PROBLEM STATEMENT
Through the end of the data below, output every line exactly, beginning with the line that contains "Ratgeber & Freizeit (275, 278)".

RECORD EXTRACTS
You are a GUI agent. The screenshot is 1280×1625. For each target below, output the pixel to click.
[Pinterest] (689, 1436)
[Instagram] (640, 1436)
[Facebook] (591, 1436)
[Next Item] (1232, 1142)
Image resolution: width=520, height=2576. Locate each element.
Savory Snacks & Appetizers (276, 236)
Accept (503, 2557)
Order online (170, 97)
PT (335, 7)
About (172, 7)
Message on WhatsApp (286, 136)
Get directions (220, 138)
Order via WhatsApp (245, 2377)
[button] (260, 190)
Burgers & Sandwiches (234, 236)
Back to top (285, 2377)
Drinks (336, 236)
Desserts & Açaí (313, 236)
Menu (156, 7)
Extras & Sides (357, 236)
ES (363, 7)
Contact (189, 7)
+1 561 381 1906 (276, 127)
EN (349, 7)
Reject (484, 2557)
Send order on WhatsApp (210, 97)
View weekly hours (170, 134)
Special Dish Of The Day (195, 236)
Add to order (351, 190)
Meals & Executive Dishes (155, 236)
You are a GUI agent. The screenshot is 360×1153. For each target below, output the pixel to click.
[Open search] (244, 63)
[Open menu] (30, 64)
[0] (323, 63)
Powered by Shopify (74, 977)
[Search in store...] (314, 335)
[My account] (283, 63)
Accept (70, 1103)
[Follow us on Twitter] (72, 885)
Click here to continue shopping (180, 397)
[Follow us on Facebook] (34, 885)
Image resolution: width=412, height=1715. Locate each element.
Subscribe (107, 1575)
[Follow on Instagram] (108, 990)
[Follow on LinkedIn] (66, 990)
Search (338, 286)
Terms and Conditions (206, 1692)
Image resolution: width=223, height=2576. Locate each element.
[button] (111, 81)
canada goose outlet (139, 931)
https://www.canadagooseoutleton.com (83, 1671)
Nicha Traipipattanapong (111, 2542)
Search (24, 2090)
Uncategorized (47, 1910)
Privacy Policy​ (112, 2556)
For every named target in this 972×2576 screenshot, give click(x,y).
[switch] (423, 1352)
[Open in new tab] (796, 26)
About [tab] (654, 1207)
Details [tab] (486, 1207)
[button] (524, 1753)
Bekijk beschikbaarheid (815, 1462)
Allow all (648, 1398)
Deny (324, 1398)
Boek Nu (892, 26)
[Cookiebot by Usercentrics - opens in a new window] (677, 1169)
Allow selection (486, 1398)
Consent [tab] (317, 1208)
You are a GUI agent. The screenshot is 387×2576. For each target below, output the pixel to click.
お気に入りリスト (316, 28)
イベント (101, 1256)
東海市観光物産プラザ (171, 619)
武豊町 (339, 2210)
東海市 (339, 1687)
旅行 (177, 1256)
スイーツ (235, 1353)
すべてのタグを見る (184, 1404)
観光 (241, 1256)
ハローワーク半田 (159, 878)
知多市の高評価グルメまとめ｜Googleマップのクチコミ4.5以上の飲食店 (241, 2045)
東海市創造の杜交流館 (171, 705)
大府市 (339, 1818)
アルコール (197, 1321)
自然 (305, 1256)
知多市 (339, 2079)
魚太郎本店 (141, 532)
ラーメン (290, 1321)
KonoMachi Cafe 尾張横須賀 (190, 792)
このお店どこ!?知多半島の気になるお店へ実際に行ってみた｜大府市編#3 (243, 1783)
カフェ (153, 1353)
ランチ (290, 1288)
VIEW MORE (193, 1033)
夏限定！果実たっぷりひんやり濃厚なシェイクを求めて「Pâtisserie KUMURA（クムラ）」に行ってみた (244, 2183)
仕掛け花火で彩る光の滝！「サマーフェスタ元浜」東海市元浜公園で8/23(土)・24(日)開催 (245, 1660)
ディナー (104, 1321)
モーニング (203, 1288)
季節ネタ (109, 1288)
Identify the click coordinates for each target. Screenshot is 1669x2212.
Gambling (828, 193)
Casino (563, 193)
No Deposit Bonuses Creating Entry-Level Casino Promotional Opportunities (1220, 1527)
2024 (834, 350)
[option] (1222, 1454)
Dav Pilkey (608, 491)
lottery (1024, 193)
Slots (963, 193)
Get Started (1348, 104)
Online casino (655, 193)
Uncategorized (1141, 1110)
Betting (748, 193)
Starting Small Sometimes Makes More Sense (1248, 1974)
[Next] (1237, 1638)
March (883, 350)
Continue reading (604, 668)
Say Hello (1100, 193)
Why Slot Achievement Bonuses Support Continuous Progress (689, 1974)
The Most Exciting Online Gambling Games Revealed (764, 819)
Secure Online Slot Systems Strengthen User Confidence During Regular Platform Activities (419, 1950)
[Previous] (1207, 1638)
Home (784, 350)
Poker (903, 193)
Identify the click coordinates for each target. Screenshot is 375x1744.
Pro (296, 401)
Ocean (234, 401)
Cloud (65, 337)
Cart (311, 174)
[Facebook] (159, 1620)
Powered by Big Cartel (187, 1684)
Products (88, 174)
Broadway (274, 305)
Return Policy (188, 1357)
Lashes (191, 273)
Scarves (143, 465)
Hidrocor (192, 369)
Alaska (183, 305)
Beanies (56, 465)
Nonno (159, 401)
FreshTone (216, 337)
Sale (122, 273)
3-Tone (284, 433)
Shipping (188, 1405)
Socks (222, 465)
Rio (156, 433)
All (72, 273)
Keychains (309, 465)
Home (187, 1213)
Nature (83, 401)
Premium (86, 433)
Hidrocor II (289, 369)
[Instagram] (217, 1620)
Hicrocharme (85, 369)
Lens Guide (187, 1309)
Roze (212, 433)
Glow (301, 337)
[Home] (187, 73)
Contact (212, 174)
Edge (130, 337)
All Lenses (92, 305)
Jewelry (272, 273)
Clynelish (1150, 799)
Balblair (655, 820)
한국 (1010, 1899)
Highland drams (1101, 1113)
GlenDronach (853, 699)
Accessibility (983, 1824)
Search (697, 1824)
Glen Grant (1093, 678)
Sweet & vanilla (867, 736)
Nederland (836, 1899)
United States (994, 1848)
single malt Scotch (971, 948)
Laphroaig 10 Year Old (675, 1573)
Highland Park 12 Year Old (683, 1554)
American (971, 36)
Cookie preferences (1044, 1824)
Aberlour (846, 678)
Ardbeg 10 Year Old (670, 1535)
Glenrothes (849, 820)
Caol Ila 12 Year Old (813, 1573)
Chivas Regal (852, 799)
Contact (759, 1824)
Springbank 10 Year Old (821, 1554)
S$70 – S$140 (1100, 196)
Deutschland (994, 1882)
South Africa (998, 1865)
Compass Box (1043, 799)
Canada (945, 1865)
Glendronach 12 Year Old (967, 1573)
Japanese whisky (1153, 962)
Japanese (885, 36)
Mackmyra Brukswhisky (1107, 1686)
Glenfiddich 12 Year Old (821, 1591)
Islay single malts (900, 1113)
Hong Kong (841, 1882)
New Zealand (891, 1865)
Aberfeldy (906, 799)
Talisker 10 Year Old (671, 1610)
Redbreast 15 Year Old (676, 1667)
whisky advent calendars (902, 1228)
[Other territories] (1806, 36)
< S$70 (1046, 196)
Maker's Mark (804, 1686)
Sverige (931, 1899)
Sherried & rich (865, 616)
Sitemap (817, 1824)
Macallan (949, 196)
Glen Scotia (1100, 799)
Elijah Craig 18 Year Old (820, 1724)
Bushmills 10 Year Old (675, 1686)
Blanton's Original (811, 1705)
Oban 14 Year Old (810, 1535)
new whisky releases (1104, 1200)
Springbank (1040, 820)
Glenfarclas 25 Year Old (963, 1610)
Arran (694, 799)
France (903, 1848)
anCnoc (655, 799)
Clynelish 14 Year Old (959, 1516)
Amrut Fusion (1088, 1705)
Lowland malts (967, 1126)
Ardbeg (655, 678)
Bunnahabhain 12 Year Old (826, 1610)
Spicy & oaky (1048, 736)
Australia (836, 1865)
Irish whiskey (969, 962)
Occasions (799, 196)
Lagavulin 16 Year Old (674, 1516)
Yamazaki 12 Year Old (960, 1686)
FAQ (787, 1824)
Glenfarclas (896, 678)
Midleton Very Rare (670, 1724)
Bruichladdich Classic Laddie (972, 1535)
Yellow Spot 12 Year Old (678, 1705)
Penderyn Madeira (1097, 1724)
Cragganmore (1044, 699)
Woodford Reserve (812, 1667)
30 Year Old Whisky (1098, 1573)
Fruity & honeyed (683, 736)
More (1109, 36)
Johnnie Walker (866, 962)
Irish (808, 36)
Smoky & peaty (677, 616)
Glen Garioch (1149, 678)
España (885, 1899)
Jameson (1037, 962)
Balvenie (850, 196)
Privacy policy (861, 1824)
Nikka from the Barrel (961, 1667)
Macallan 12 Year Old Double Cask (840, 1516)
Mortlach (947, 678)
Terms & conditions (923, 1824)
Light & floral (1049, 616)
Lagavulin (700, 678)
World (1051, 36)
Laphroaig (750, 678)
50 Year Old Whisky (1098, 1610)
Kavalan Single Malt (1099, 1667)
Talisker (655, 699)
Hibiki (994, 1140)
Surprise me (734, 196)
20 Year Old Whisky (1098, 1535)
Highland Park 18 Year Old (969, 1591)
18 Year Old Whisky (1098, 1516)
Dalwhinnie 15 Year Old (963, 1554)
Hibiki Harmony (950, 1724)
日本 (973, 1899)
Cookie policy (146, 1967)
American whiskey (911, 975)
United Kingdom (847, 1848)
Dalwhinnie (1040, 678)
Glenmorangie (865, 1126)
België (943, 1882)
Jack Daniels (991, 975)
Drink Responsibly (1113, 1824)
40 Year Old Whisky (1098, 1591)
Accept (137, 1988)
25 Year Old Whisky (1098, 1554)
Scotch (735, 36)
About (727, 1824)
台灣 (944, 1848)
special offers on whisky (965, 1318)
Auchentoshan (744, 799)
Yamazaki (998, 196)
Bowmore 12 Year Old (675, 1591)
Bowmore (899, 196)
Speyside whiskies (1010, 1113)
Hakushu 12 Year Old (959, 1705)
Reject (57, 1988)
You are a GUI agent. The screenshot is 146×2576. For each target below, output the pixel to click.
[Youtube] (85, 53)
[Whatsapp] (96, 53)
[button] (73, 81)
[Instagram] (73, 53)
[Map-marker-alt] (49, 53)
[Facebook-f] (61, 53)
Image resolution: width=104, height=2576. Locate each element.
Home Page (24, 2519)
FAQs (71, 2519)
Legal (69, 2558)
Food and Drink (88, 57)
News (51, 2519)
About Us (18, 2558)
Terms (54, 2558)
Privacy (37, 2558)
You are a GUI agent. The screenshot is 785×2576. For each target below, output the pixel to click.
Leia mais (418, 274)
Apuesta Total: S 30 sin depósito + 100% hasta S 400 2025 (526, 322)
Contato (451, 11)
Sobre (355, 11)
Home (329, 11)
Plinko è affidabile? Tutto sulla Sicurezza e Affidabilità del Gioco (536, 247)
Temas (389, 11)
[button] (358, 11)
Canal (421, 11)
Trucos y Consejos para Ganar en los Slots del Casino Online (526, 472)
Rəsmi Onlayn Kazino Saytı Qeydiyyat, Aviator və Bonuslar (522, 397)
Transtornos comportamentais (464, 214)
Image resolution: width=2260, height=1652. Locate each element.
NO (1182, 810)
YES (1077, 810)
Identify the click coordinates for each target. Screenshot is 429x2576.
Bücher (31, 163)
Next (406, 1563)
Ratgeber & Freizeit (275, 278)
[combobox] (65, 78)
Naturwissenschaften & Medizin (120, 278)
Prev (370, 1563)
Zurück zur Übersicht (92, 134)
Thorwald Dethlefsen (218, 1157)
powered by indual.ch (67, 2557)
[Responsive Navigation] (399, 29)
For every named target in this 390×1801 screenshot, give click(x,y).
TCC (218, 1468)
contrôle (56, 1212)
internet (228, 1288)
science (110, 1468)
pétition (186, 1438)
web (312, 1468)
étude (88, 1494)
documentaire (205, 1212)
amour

TASK OUTPUT
Ratgeber & Freizeit (275, 278)
[combobox] (65, 78)
Naturwissenschaften & Medizin (120, 278)
Prev (370, 1563)
Zurück zur Übersicht (92, 134)
Thorwald Dethlefsen (218, 1157)
powered by indual.ch (67, 2557)
[Responsive Navigation] (399, 29)
For every named target in this 390×1801 screenshot, give click(x,y).
TCC (218, 1468)
contrôle (56, 1212)
internet (228, 1288)
science (110, 1468)
pétition (186, 1438)
web (312, 1468)
étude (88, 1494)
documentaire (205, 1212)
amour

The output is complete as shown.